Ordinal

Introduction

Ordinal is my personal Markdown static site generator. I built it to turn a content/ directory into a fully linked wiki style site using Jinja templates, backlinking, and SCSS. It exists because I have taken thousands of personal notes in wiki style systems over the years, starting with Vimwiki, then Dendron, and eventually Obsidian. I wanted an easy way to put that material online without using Obsidian's built in publishing, and with more control over structure, templates, and how everything links together.

It is not trying to be a general purpose CMS. It is meant for personal notes, project logs, technical writing, and long running thoughts/ideas. It's very tailored to me so I don't expect others to adopt it.

Markdown Parser

markdown_parser.py is the Markdown pass for Ordinal. It leaves regular Markdown alone and adds the few things I actually use: wikilinks, footnotes, a table of contents, and some basic media handling.

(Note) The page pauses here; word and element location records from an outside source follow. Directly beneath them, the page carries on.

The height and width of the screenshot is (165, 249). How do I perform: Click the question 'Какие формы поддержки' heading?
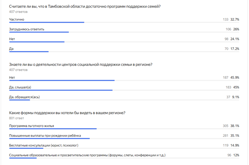pos(67,113)
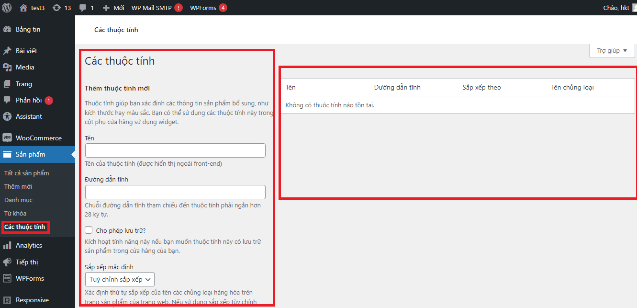The image size is (637, 308).
Task: Open Tất cả sản phẩm submenu item
Action: (27, 173)
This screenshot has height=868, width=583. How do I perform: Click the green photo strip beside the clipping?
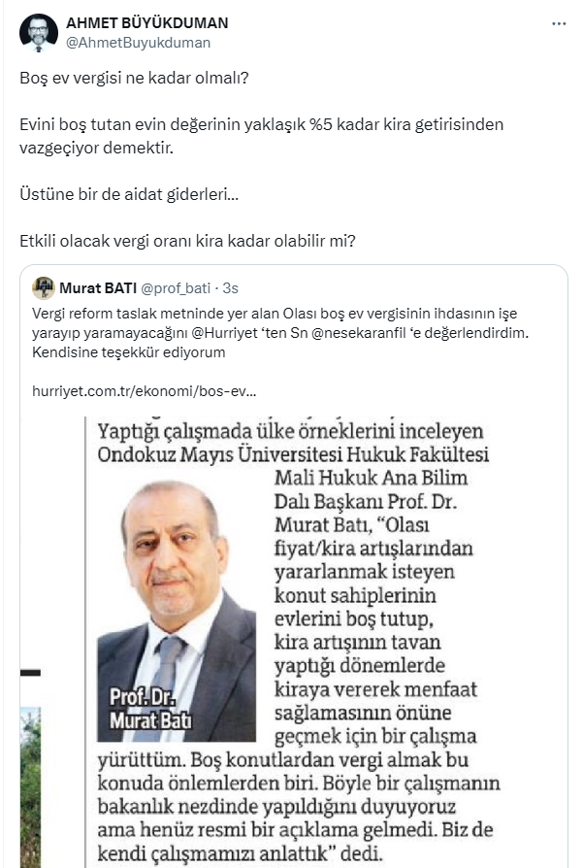(x=30, y=787)
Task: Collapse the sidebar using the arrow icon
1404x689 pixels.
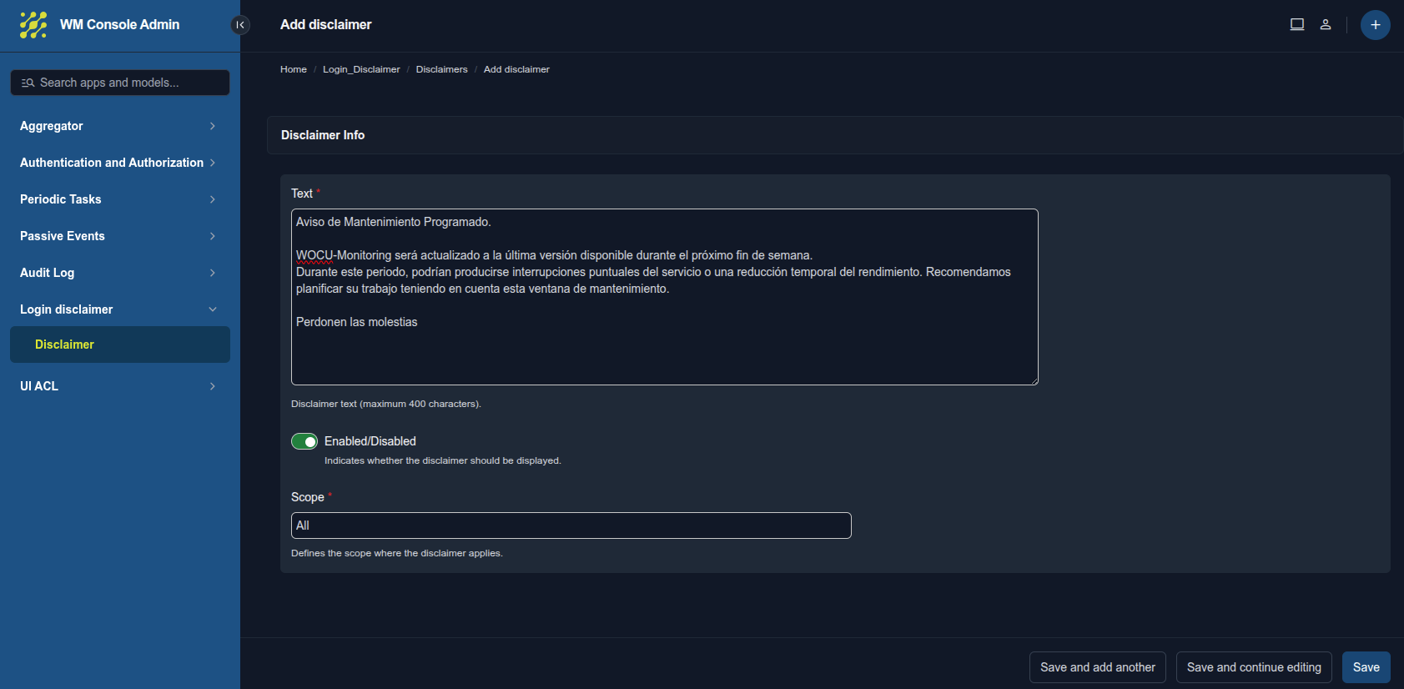Action: click(240, 24)
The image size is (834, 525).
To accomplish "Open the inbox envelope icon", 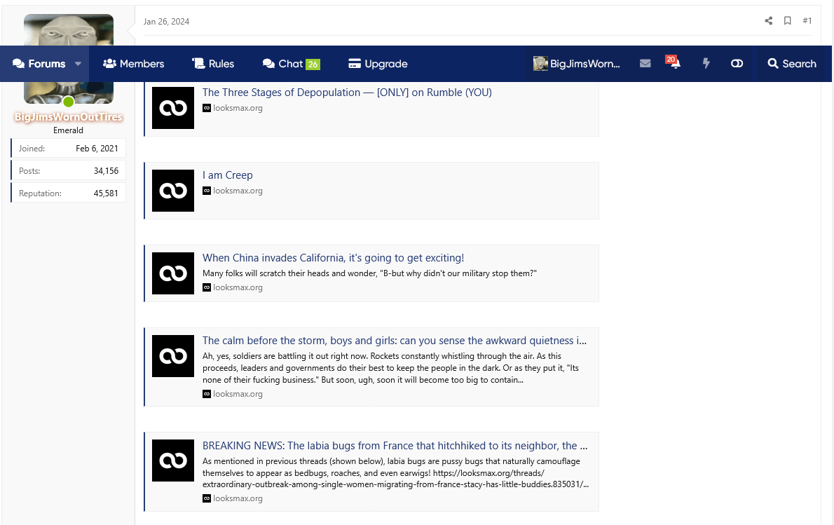I will click(x=645, y=64).
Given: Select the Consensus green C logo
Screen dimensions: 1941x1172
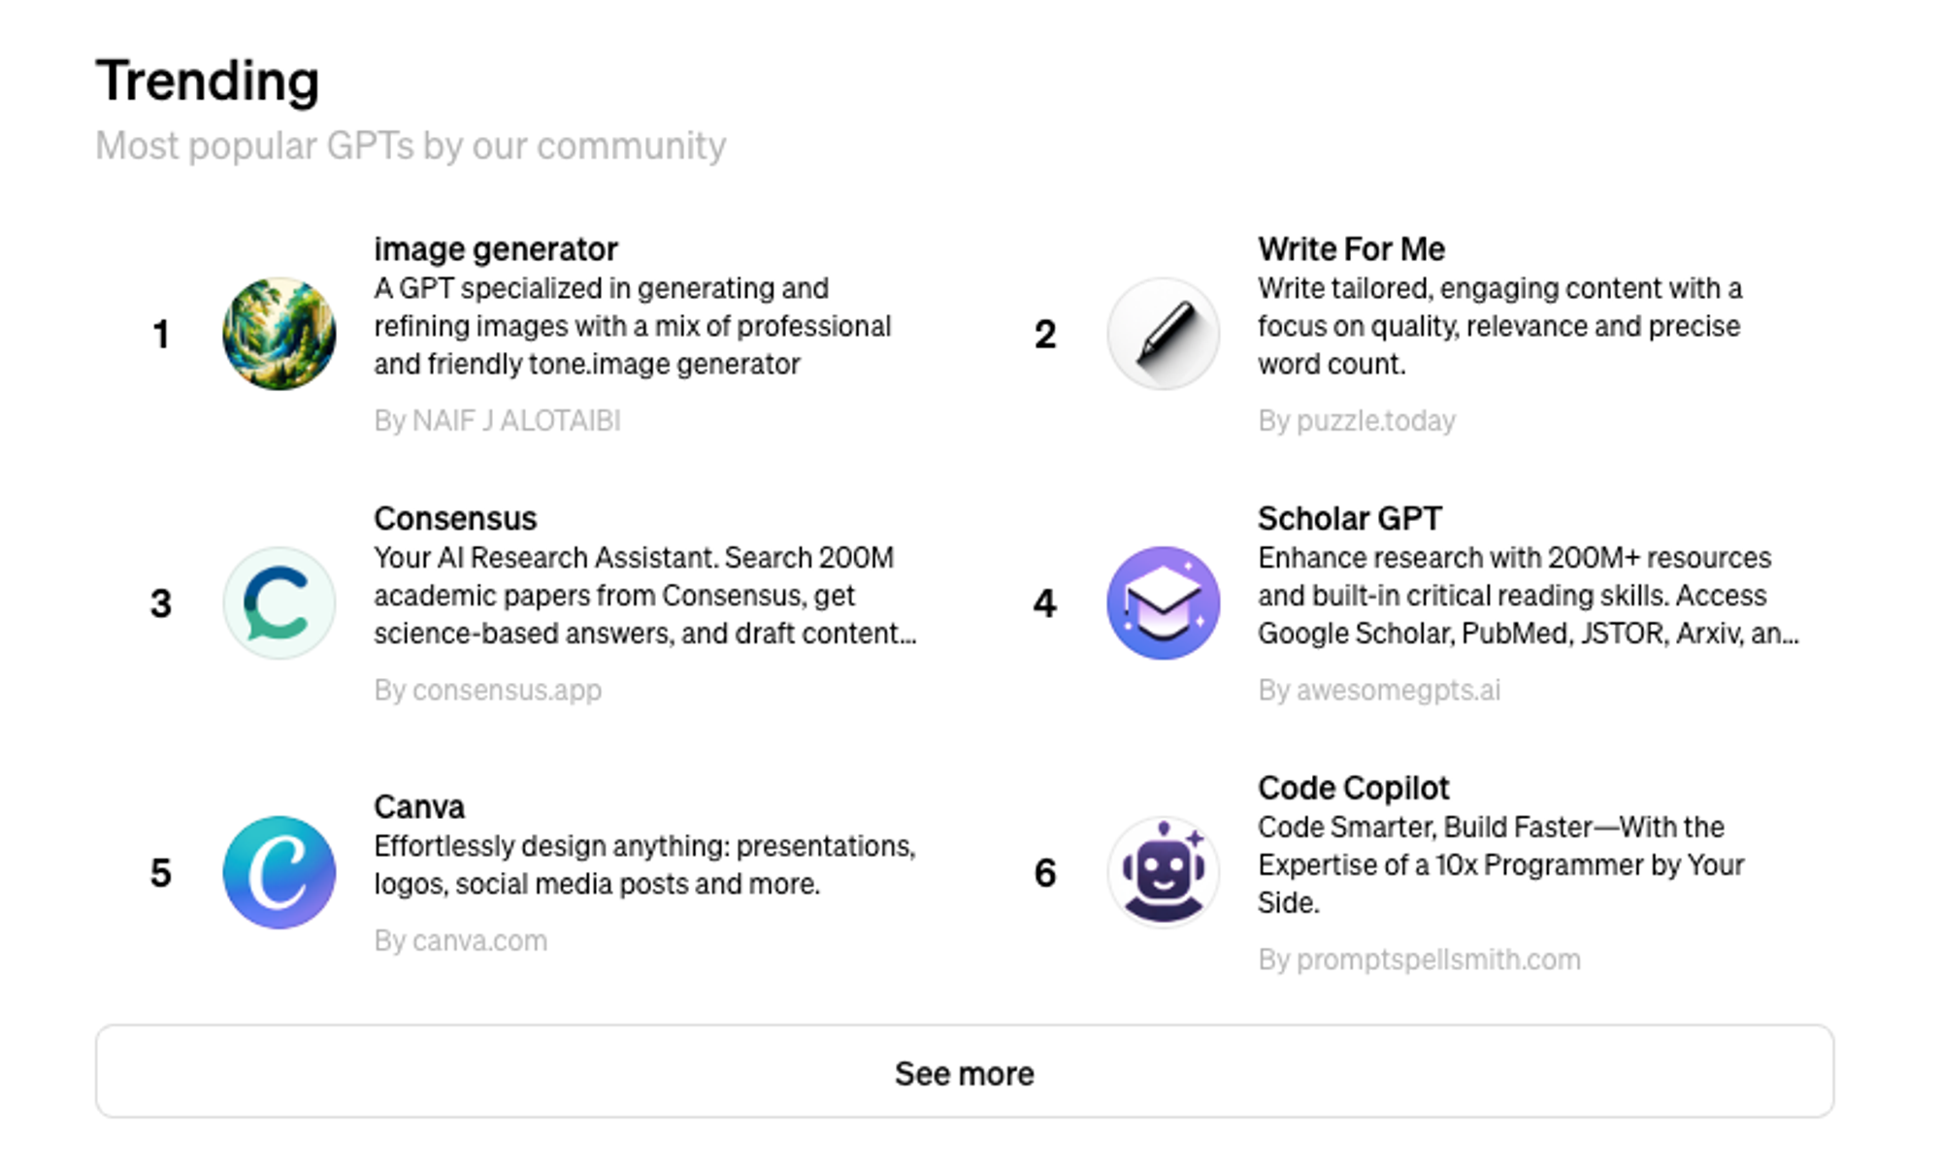Looking at the screenshot, I should (x=280, y=602).
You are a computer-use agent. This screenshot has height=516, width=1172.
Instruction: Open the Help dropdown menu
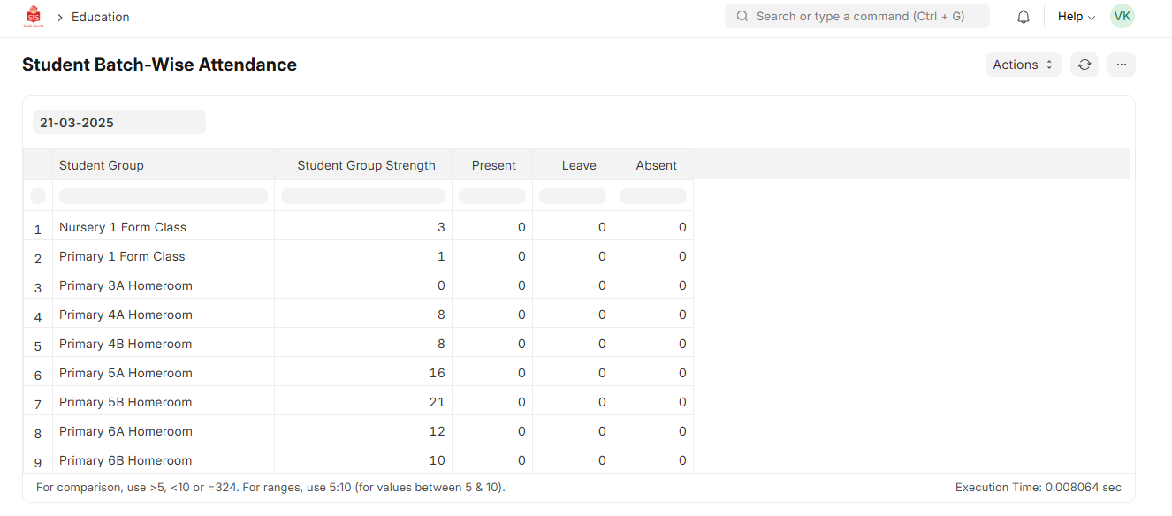(x=1076, y=17)
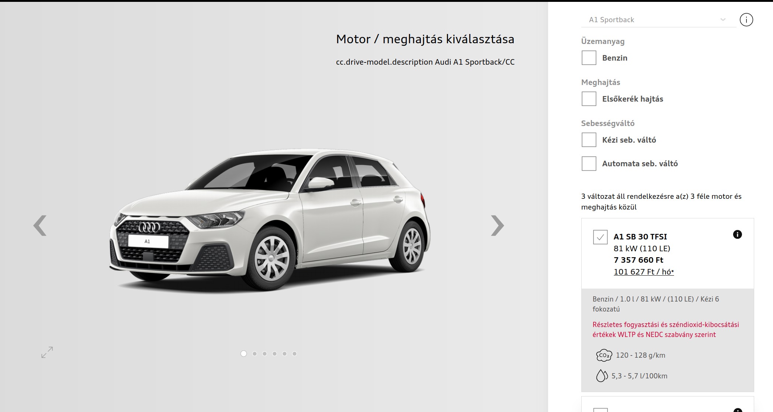The width and height of the screenshot is (773, 412).
Task: Click the CO2 emissions cloud icon
Action: pyautogui.click(x=604, y=355)
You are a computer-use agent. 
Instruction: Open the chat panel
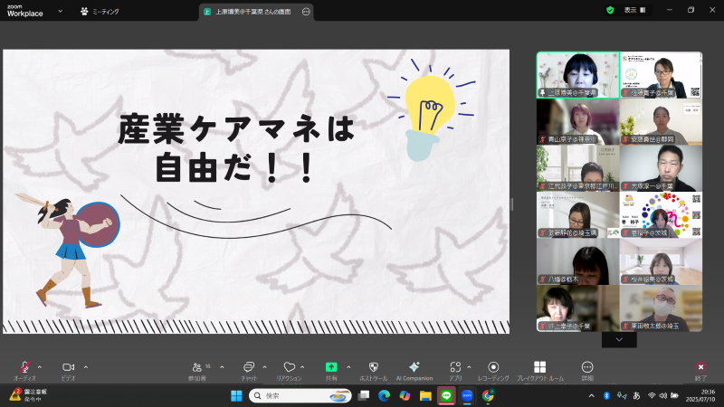248,367
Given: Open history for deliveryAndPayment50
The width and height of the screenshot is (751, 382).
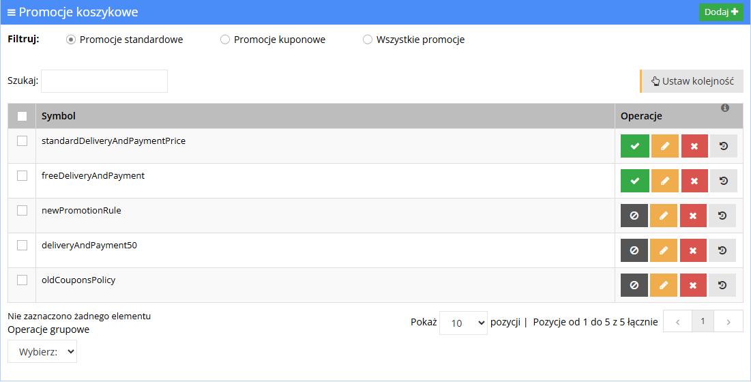Looking at the screenshot, I should 722,250.

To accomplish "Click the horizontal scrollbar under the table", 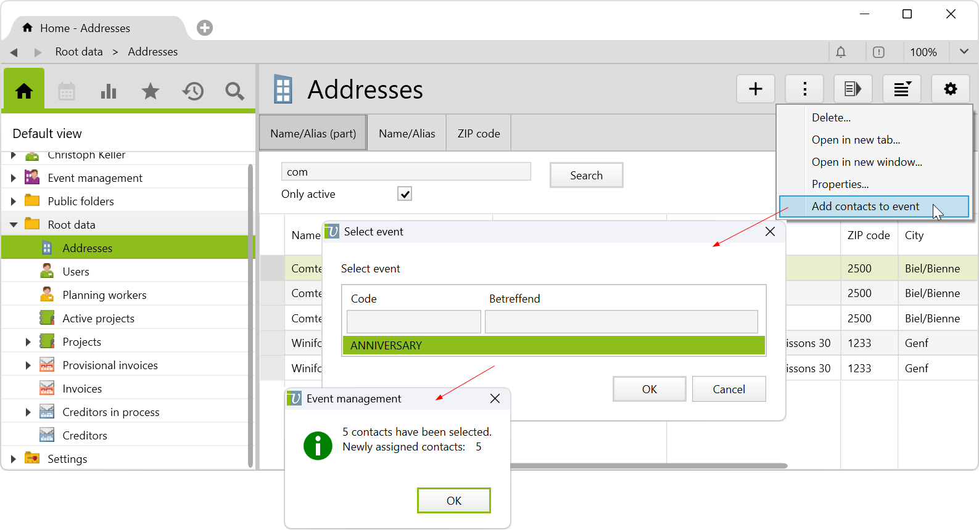I will click(648, 465).
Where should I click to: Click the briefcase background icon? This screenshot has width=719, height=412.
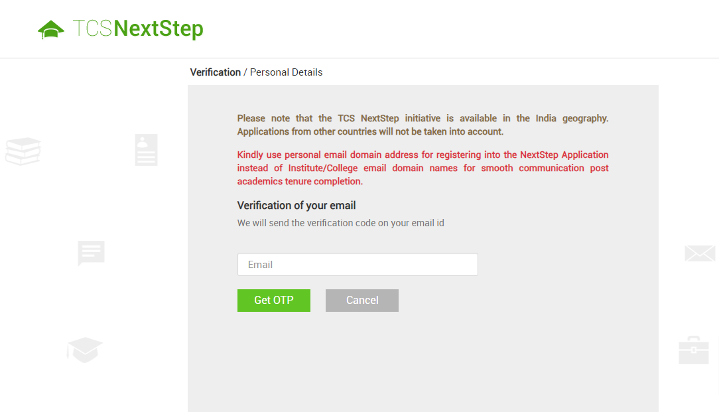coord(694,350)
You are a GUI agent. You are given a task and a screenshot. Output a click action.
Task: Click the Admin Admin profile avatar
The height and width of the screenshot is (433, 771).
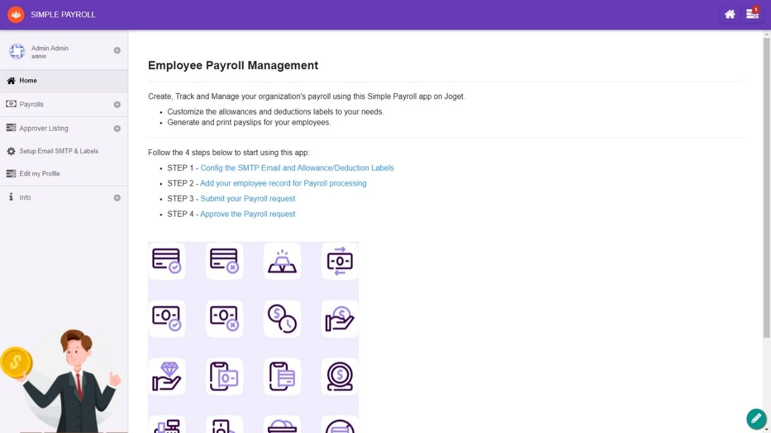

Most of this is done with regular expressions. I'm doing pattern matching and replacement, not building a parse tree. Wikilinks, footnotes, and external links all follow the same pattern: find the text shape, replace it with HTML, and write down whatever extra information is needed.

Once you get into nested lists, multi-paragraph blockquotes, or edge cases around emphasis, regex starts to fall apart. I'm not trying to solve that at this moment. This isn't a full Markdown implementation. It's a pragmatic renderer that covers my writing style.

How it works

You can find a quick reference to this here.

Frontmatter is read first and split from the body. The YAML parsing is minimal, and date fields are cast to strings so they don't leak type complexity into later stages.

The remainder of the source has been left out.